** Opening Exercise inputs block **

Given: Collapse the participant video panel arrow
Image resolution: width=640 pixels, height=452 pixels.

** Closing Exercise inputs block **
** Opening Exercise inputs block **

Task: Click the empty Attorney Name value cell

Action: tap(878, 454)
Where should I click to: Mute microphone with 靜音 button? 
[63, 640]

** Closing Exercise inputs block **

What is required:
The listing above holds a line with "Given: Collapse the" and a line with "Image resolution: width=640". Print the stretch from the first through the second, exactly and alone.

Output of the exercise:
Given: Collapse the participant video panel arrow
Image resolution: width=640 pixels, height=452 pixels.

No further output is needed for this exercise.